(Saved entries)
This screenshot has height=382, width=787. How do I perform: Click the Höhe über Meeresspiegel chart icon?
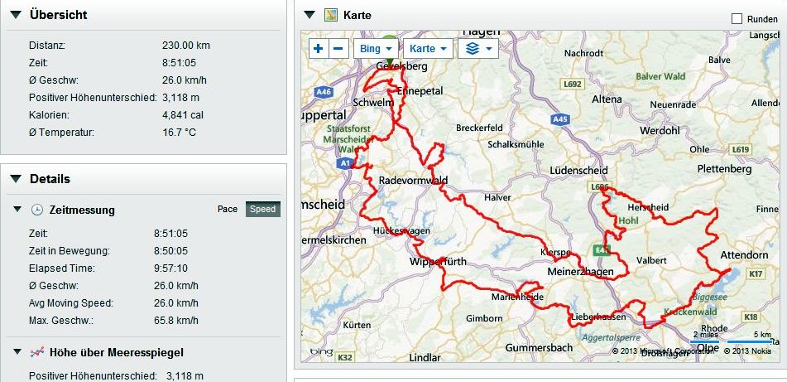click(36, 352)
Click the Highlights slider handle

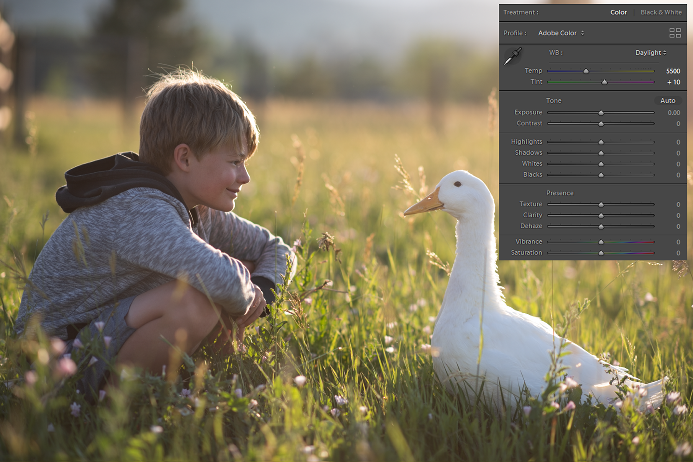pos(601,142)
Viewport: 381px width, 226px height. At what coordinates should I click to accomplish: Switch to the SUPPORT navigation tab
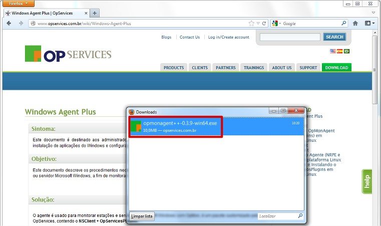click(308, 68)
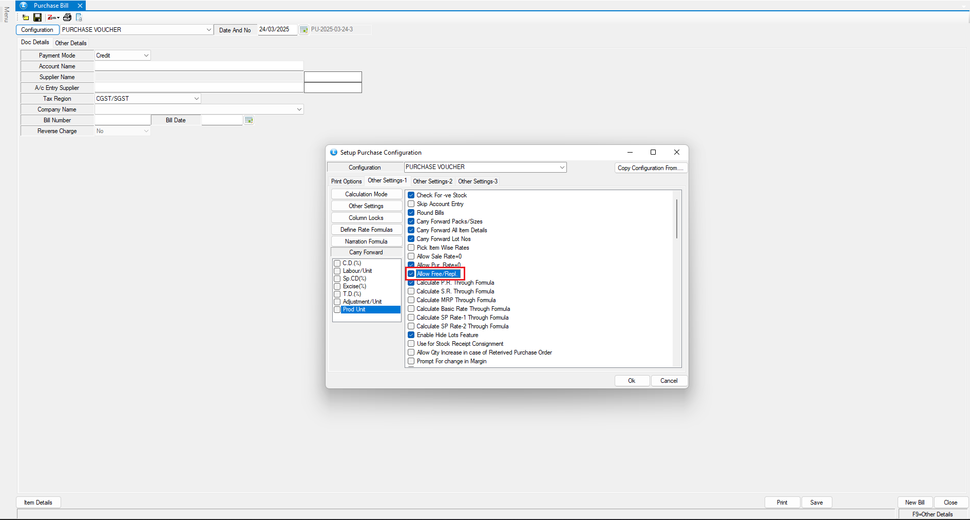Click the floppy disk Save icon
Image resolution: width=970 pixels, height=520 pixels.
[37, 17]
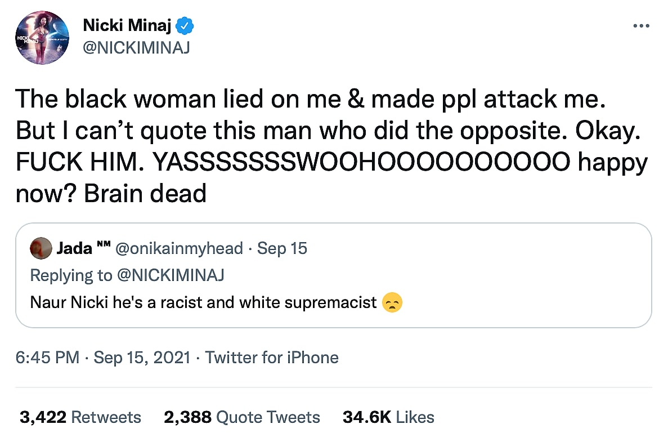Click the 6:45 PM timestamp
This screenshot has width=668, height=442.
point(47,358)
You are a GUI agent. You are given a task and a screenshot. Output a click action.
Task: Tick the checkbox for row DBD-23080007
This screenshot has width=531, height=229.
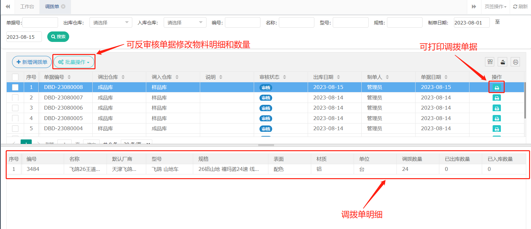(15, 98)
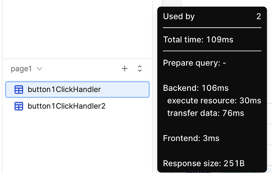Click the divider line above page1 header
272x173 pixels.
77,59
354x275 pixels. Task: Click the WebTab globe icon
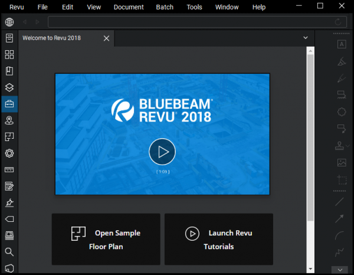[x=9, y=22]
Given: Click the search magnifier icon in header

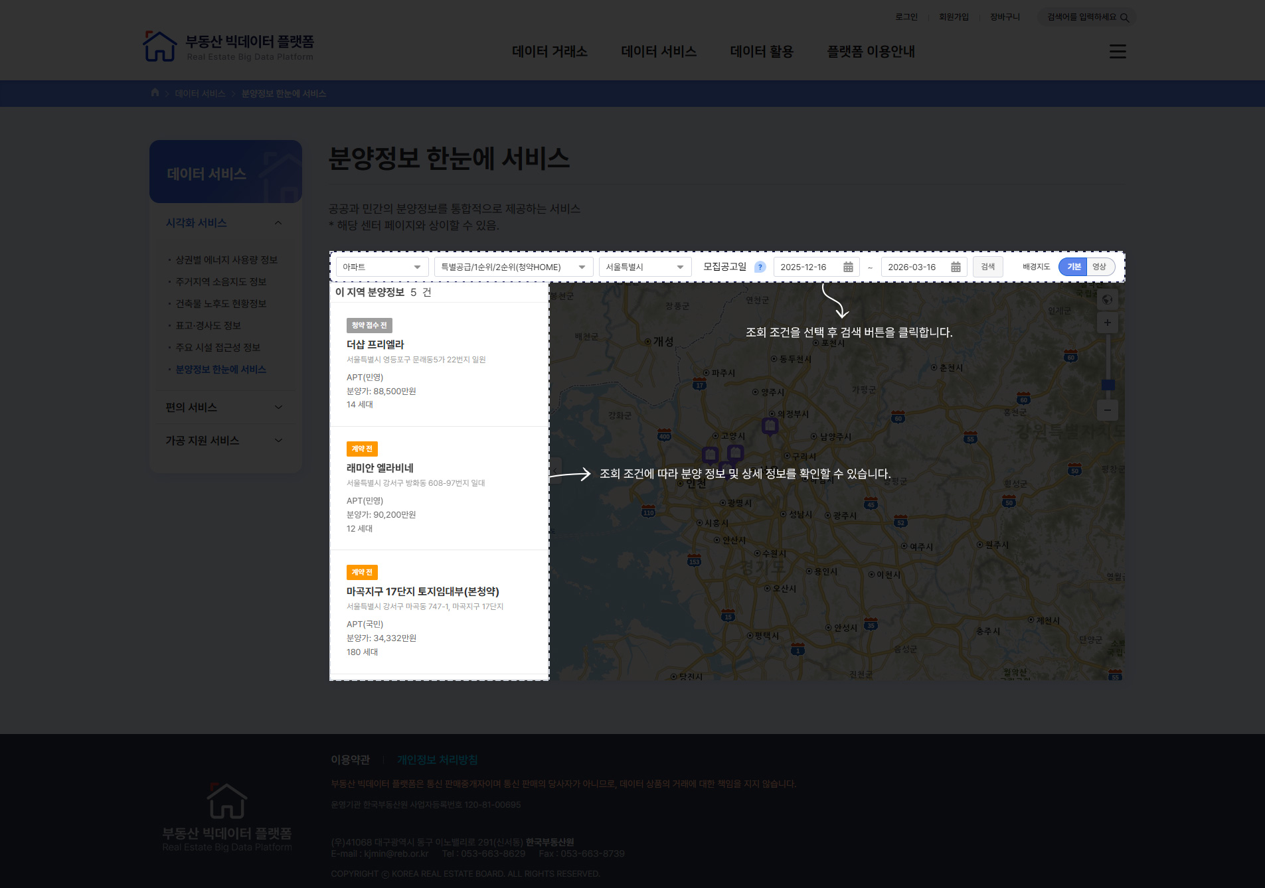Looking at the screenshot, I should click(1124, 18).
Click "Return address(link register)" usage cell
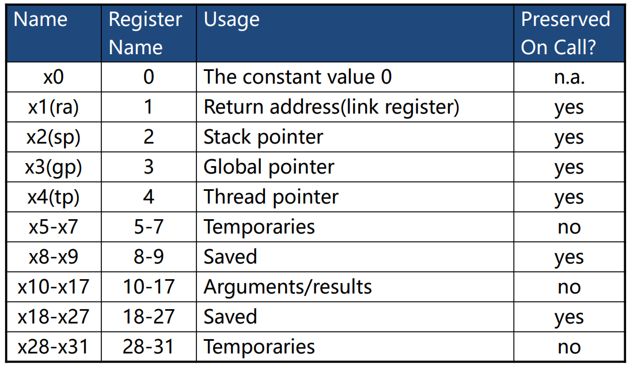This screenshot has height=365, width=630. pyautogui.click(x=331, y=107)
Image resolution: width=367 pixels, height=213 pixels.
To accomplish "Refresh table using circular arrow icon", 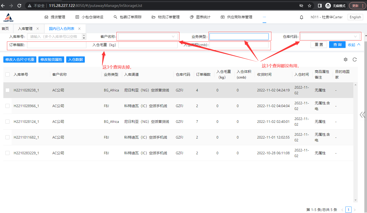I will click(x=355, y=59).
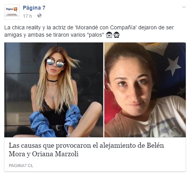Screen dimensions: 187x174
Task: Visit the PAGINA7.CL domain link
Action: click(21, 166)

■ Goal of the exercise ■
Though the entries above contain pictures, none should be copied; reproduce only the lines between the one holding "You are a GUI" and the one holding "Image resolution: width=367", inclusive, exactly as written.

■ Answer to this problem ■
You are a GUI agent. You are given a task and a screenshot. Output a click action.
Task: Tick the checkbox for row DBD-23080007
This screenshot has width=531, height=229.
(15, 98)
Click the divider line above page1 header
272x173 pixels.
77,59
354x275 pixels. Task: Click the WebTab globe icon
[x=9, y=22]
Given: Click the search magnifier icon in header

Looking at the screenshot, I should click(1124, 18).
Click "Return address(link register)" usage cell
This screenshot has height=365, width=630. pyautogui.click(x=331, y=107)
Image resolution: width=367 pixels, height=213 pixels.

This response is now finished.